Samantha yelled, “Because! Because there’s something down there and you can’t see it; you can’t see it!”
“What is it? A snake? A mouse? I’m not afraid of anything. I want to see what’s down there.” Kate was defiant now. She wasn’t going to let a retard tell her what she could or couldn’t do. Kate bent down again to pull up the board.
Samantha stomped twice on the crack, just missing Kate’s hand. “One, two!”
“One, two what? What are you yelling about?”
Samantha pulled Kate away from the loose board, counting every step they took, “One, two, three, four. You can’t look, Kate. You can’t look, Kate.”
Kate knew she had to gain Samantha’s trust because now she wanted to know what was beneath the floor more than anything. She pretended that she didn’t really want to look under the board and crawled to the upper mattress on the other bunk bed. Samantha fell asleep on the lower bunk under Kate. She kept murmuring something while she rubbed the silk binding on her own little blanket.
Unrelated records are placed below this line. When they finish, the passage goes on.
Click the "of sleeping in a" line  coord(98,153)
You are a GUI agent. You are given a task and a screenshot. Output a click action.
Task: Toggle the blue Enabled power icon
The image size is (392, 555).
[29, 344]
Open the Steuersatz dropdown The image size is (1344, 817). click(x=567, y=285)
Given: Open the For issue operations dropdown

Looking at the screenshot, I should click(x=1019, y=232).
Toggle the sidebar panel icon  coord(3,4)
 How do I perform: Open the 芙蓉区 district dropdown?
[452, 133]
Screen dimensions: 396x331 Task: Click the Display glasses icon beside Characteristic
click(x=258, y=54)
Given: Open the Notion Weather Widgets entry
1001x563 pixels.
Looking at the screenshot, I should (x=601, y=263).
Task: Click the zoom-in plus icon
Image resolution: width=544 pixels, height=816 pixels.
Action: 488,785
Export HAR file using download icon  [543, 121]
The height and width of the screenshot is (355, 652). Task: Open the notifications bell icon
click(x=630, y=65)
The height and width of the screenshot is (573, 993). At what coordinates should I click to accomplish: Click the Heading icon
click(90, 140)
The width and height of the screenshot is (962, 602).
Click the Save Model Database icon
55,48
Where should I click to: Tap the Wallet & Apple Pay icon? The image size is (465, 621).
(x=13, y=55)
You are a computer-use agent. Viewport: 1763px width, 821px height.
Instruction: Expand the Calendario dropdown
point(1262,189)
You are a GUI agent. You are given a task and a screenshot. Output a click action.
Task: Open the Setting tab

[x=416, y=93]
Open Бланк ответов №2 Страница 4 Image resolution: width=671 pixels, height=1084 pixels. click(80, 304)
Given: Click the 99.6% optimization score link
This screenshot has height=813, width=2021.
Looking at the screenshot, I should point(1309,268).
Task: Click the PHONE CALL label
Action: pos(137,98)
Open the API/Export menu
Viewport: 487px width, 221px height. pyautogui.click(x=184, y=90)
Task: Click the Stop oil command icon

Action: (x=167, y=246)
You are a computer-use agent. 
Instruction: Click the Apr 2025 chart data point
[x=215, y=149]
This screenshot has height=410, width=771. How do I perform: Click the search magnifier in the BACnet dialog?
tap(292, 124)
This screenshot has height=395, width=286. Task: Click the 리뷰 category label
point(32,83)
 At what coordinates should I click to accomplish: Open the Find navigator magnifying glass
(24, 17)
For the next few days, Kate stayed by Samantha’s side, studying everything she did. Samantha separated the food on her plate so it wouldn’t touch. She hated most of the camp’s outdoor activities, so the director let her organize the dining hall. Samantha counted the salt and pepper shakers, lining them up on the tables. She loved wrapping the plastic utensils in the napkins. Everything was counted in two’s or four’s. Any odd number would agitate Samantha and she would start yelling. Despite Samantha’s weird behavior, Kate actually started liking her. They counted everything in fours. They giggled inappropriate comments they made about the other campers. They sat by a picture window and watched the squirrels for hours. Kate let Samantha wear her hoodie so she could hide from people.
On the fourth day of camp, Kate decided she would try to look under the loose board again. With Samantha’s blessing, they lifted up the plank. On the dirt below the wooden floor were eight rows of white rocks, grouped in sets of four. “I did that, Kate. I found those rocks here in the forest. They’re beautiful, Kate. Aren’t they beautiful, Kate?”
Kate stared at the white rock formation, disappointed that they didn’t find a dead body or treasure chest of money. “Sure, Samantha, they’re pretty. What makes them so special?”
“Because I found rocks that were all the same size, the same size. That’s what makes them special. Look, they sparkle on the top too. I’m going to take them home and put them in my backyard, in my backyard.”
Kate agreed with Samantha and told her she’d like to come see them some day.
When Mrs. Speely came to pick up Kate at the end of the week, Kate told her mother all about Samantha. They walked up the path to their front door, and Kate suddenly noticed her mother’s flower garden. Separating the rows of flowers were white rocks lined up perfectly next to each other. Kate counted the rocks. Each row contained eight rocks. There were four rows. Kate stared at her mother.
“What’s the matter, dear? Is there a weed in the garden that needs to be pulled?”
It all became clear to Kate; her mother’s habit of counting everything; her mother’s outbursts of agitation when there was an odd number of spoons in the drawer; her mother’s obsession with neatness. “No, Mom, I just realized that going to Camp Evergreen was probably the best thing that ever happened to me. I’m sure you’re going to love Samantha when she comes over. You both have a lot in common.”
“That’s nice, dear. One step, two steps, we’re home.”